Grushinsky festival (Грушинский фестиваль) is an annual Russian bard song festival that was established in 1968. It takes place near the city of Samara, on the Mastryukovo lakes. The festival takes its name from Valeri Grushin, a singer-songwriter who died during a backcountry camping trip trying to save his drowning friends.

During Soviet times, the formal oversight of the festival was performed by VLKSM. Usual participants included Yuri Vizbor, Tatyana and Sergey Nikitins, Bulat Okudzhava, Alexander Dolsky, Oleg Mitayev, Leonid Dukhovny among others.
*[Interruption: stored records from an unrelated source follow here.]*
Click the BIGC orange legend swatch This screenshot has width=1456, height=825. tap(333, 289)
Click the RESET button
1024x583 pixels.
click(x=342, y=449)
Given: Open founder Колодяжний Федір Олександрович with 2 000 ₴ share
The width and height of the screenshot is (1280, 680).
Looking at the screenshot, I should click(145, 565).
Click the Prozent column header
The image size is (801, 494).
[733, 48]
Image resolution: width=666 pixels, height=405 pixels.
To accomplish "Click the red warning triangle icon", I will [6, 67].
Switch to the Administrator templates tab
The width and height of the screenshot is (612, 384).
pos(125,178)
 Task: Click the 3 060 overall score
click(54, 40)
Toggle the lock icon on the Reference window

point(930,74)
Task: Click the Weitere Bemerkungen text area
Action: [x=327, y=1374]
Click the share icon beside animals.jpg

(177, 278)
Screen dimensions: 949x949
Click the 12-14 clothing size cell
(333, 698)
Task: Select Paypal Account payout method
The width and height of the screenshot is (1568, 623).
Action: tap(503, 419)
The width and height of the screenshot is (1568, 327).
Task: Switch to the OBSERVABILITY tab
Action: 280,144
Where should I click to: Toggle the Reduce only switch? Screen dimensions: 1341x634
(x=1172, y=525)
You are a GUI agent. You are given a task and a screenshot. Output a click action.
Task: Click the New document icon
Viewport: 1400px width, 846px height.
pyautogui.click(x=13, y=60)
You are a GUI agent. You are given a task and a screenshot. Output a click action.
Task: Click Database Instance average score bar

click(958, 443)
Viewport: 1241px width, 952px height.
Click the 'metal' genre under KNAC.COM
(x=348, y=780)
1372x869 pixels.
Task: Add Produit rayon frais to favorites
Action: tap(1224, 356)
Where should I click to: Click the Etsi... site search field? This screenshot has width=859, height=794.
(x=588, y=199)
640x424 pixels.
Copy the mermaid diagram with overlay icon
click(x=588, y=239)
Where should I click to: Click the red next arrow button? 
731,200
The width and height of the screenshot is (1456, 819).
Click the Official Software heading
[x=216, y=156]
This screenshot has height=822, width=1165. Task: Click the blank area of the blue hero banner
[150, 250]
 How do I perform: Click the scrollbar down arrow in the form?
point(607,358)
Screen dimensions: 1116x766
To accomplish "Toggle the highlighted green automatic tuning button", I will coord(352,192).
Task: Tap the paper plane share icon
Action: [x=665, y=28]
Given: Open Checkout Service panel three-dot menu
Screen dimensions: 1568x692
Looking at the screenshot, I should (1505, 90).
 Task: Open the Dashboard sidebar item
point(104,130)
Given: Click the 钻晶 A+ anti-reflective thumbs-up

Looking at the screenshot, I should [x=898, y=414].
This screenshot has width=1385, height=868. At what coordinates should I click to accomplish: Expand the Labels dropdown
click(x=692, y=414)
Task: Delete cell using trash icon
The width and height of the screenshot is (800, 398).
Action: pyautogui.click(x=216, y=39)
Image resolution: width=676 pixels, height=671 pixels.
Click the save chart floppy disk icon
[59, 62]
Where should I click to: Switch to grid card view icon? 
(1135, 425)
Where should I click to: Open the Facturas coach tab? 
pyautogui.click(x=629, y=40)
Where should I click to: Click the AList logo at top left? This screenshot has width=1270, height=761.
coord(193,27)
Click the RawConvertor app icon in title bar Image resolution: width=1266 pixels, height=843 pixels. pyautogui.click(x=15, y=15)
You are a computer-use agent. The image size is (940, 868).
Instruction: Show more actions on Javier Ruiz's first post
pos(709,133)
Singer Alexander Gorodnitsky was festival's long-term director.

The major landmark of the festival is the stage built on the raft, in the shape of a guitar, with its fingerboard serving as a bridge to the shore. The Grushin Mountain ridge serves as natural stands for thousands of visitors. The number of visitors, as well as of participants, increased every year, starting from only 600 in 1968 to 2,500 next year, and the peak of Soviet era Grushinsky was reached in 1979 - 100,000 spectators. This record was broken in modern times: 1997 festival attracted 140,000 spectators. Similarly, the number of artists in 1969 was 20, and in 1976 it grew up to 143.

In 1980 the fest was cancelled and was resumed only in 1986. Since then it has become a regular annual event.

In the late 1990s, the festival became commercialized, and broadened its format larger than only bard songs. Some Russian rockers, such as Yuri Shevchuk of DDT, now perform there as well.

Since 2007 Grushinsky has split into two rival festivals of the same name. The main promoter of the fest, the Grushin Club, has moved to a venue near Tolyatti. The festival at Mastryukovo lakes is still held without their promotion.